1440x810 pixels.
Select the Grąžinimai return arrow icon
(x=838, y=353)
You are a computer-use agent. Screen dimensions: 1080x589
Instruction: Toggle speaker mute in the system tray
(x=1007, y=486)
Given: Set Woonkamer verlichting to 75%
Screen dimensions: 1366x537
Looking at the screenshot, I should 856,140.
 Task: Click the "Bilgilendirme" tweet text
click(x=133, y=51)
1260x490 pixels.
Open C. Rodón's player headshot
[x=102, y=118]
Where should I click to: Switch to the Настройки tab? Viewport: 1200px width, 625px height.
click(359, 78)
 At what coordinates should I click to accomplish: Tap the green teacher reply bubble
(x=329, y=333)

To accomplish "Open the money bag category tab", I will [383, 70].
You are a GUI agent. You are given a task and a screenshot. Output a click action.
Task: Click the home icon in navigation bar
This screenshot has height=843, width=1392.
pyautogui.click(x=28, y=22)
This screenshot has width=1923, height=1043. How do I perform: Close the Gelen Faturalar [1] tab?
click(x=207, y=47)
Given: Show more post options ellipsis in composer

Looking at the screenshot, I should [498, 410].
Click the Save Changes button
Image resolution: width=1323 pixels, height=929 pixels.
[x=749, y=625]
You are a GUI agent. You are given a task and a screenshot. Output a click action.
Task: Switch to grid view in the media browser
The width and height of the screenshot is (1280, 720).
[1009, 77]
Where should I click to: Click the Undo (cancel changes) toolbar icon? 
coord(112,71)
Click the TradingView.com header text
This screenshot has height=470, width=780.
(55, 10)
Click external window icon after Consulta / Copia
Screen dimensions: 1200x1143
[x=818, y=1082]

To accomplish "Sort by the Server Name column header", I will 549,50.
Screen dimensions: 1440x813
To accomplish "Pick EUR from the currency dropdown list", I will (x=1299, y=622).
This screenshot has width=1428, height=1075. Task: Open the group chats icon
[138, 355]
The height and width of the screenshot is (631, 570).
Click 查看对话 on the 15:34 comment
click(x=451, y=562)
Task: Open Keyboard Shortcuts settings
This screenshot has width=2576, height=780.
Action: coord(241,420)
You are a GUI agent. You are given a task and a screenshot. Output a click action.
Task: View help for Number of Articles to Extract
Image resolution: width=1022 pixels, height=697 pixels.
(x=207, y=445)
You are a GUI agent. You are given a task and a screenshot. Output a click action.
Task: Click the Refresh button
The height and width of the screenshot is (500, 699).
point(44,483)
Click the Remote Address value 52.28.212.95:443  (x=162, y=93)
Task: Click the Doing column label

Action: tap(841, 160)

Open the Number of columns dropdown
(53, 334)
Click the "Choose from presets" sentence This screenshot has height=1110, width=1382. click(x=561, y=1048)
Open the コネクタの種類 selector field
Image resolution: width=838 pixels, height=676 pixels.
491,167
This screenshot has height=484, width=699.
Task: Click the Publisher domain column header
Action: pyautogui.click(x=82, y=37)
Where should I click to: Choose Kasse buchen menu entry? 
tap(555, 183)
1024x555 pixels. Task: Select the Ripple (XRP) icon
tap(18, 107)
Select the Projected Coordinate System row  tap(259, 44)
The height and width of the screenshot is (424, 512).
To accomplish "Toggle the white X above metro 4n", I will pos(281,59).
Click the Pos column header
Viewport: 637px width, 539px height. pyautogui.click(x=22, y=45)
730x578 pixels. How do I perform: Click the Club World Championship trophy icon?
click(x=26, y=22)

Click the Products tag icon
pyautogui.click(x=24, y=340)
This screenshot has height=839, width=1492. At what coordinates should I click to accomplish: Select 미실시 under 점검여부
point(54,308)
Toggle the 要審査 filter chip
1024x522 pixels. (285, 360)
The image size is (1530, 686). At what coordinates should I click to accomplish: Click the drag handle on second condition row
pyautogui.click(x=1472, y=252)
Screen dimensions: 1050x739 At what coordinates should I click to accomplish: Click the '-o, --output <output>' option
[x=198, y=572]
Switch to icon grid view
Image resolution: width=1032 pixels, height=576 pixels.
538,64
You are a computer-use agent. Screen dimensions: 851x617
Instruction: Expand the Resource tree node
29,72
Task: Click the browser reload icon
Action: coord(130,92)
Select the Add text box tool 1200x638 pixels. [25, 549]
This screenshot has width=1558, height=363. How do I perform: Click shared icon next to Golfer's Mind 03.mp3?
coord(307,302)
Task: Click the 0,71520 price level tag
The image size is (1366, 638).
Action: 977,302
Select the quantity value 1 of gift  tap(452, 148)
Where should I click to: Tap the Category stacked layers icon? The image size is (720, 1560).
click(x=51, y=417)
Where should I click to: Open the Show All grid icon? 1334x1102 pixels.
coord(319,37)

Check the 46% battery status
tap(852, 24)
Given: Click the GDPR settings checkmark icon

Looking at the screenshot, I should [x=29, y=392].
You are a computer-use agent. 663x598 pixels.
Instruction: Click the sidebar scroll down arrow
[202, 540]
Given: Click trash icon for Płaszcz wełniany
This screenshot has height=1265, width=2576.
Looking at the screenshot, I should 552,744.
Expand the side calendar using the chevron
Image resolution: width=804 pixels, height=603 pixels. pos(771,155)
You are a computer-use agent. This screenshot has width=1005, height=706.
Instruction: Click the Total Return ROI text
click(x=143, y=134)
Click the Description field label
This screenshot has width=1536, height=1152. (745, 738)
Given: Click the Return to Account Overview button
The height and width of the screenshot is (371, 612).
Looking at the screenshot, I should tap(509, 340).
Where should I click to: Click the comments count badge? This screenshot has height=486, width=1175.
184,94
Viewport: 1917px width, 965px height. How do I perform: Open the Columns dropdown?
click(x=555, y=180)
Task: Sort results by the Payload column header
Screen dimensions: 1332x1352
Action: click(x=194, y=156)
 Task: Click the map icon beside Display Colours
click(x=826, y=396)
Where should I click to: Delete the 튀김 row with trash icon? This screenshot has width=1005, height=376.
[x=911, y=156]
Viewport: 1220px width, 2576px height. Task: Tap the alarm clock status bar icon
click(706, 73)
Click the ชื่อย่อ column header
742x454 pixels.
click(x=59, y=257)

**Task prompt**
The reply should consist of all the records, repeated exactly.

**Task response**
1440x810 pixels.
Select the Grąžinimai return arrow icon
(x=838, y=353)
You are a computer-use agent. Screen dimensions: 1080x589
Instruction: Toggle speaker mute in the system tray
(x=1007, y=486)
Given: Set Woonkamer verlichting to 75%
Screen dimensions: 1366x537
Looking at the screenshot, I should 856,140.
 Task: Click the "Bilgilendirme" tweet text
click(x=133, y=51)
1260x490 pixels.
Open C. Rodón's player headshot
[x=102, y=118]
Where should I click to: Switch to the Настройки tab? Viewport: 1200px width, 625px height.
click(359, 78)
 At what coordinates should I click to accomplish: Tap the green teacher reply bubble
(x=329, y=333)

To accomplish "Open the money bag category tab", I will [383, 70].
You are a GUI agent. You are given a task and a screenshot. Output a click action.
Task: Click the home icon in navigation bar
This screenshot has height=843, width=1392.
pyautogui.click(x=28, y=22)
This screenshot has width=1923, height=1043. How do I perform: Close the Gelen Faturalar [1] tab?
click(x=207, y=47)
Given: Show more post options ellipsis in composer

Looking at the screenshot, I should [498, 410].
Click the Save Changes button
Image resolution: width=1323 pixels, height=929 pixels.
[x=749, y=625]
You are a GUI agent. You are given a task and a screenshot. Output a click action.
Task: Switch to grid view in the media browser
The width and height of the screenshot is (1280, 720).
[1009, 77]
Where should I click to: Click the Undo (cancel changes) toolbar icon? 
coord(112,71)
Click the TradingView.com header text
This screenshot has height=470, width=780.
(55, 10)
Click external window icon after Consulta / Copia
Screen dimensions: 1200x1143
[x=818, y=1082]

To accomplish "Sort by the Server Name column header", I will 549,50.
Screen dimensions: 1440x813
To accomplish "Pick EUR from the currency dropdown list", I will (x=1299, y=622).
This screenshot has width=1428, height=1075. Task: Open the group chats icon
[138, 355]
The height and width of the screenshot is (631, 570).
Click 查看对话 on the 15:34 comment
click(x=451, y=562)
Task: Open Keyboard Shortcuts settings
This screenshot has width=2576, height=780.
Action: coord(241,420)
You are a GUI agent. You are given a task and a screenshot. Output a click action.
Task: View help for Number of Articles to Extract
Image resolution: width=1022 pixels, height=697 pixels.
(x=207, y=445)
You are a GUI agent. You are given a task and a screenshot. Output a click action.
Task: Click the Refresh button
The height and width of the screenshot is (500, 699).
point(44,483)
Click the Remote Address value 52.28.212.95:443  (x=162, y=93)
Task: Click the Doing column label

Action: tap(841, 160)

Open the Number of columns dropdown
(53, 334)
Click the "Choose from presets" sentence This screenshot has height=1110, width=1382. click(x=561, y=1048)
Open the コネクタの種類 selector field
Image resolution: width=838 pixels, height=676 pixels.
491,167
This screenshot has height=484, width=699.
Task: Click the Publisher domain column header
Action: pyautogui.click(x=82, y=37)
Where should I click to: Choose Kasse buchen menu entry? 
tap(555, 183)
1024x555 pixels. Task: Select the Ripple (XRP) icon
tap(18, 107)
Select the Projected Coordinate System row  tap(259, 44)
The height and width of the screenshot is (424, 512).
To accomplish "Toggle the white X above metro 4n", I will pos(281,59).
Click the Pos column header
Viewport: 637px width, 539px height. pyautogui.click(x=22, y=45)
730x578 pixels. How do I perform: Click the Club World Championship trophy icon?
click(x=26, y=22)

Click the Products tag icon
pyautogui.click(x=24, y=340)
This screenshot has height=839, width=1492. At what coordinates should I click to accomplish: Select 미실시 under 점검여부
point(54,308)
Toggle the 要審査 filter chip
1024x522 pixels. (285, 360)
The image size is (1530, 686). At what coordinates should I click to accomplish: Click the drag handle on second condition row
pyautogui.click(x=1472, y=252)
Screen dimensions: 1050x739 At what coordinates should I click to accomplish: Click the '-o, --output <output>' option
[x=198, y=572]
Switch to icon grid view
Image resolution: width=1032 pixels, height=576 pixels.
538,64
You are a computer-use agent. Screen dimensions: 851x617
Instruction: Expand the Resource tree node
29,72
Task: Click the browser reload icon
Action: coord(130,92)
Select the Add text box tool 1200x638 pixels. [25, 549]
This screenshot has width=1558, height=363. How do I perform: Click shared icon next to Golfer's Mind 03.mp3?
coord(307,302)
Task: Click the 0,71520 price level tag
The image size is (1366, 638).
Action: 977,302
Select the quantity value 1 of gift  tap(452, 148)
Where should I click to: Tap the Category stacked layers icon? The image size is (720, 1560).
click(x=51, y=417)
Where should I click to: Open the Show All grid icon? 1334x1102 pixels.
coord(319,37)

Check the 46% battery status
tap(852, 24)
Given: Click the GDPR settings checkmark icon

Looking at the screenshot, I should [x=29, y=392].
You are a computer-use agent. 663x598 pixels.
Instruction: Click the sidebar scroll down arrow
[202, 540]
Given: Click trash icon for Płaszcz wełniany
This screenshot has height=1265, width=2576.
Looking at the screenshot, I should 552,744.
Expand the side calendar using the chevron
Image resolution: width=804 pixels, height=603 pixels. pos(771,155)
You are a computer-use agent. This screenshot has width=1005, height=706.
Instruction: Click the Total Return ROI text
click(x=143, y=134)
Click the Description field label
This screenshot has width=1536, height=1152. (745, 738)
Given: Click the Return to Account Overview button
The height and width of the screenshot is (371, 612).
Looking at the screenshot, I should tap(509, 340).
Where should I click to: Click the comments count badge? This screenshot has height=486, width=1175.
184,94
Viewport: 1917px width, 965px height. How do I perform: Open the Columns dropdown?
click(x=555, y=180)
Task: Sort results by the Payload column header
Screen dimensions: 1332x1352
Action: click(x=194, y=156)
 Task: Click the map icon beside Display Colours
click(x=826, y=396)
Where should I click to: Delete the 튀김 row with trash icon? This screenshot has width=1005, height=376.
[x=911, y=156]
Viewport: 1220px width, 2576px height. Task: Tap the alarm clock status bar icon
click(706, 73)
Click the ชื่อย่อ column header
742x454 pixels.
click(x=59, y=257)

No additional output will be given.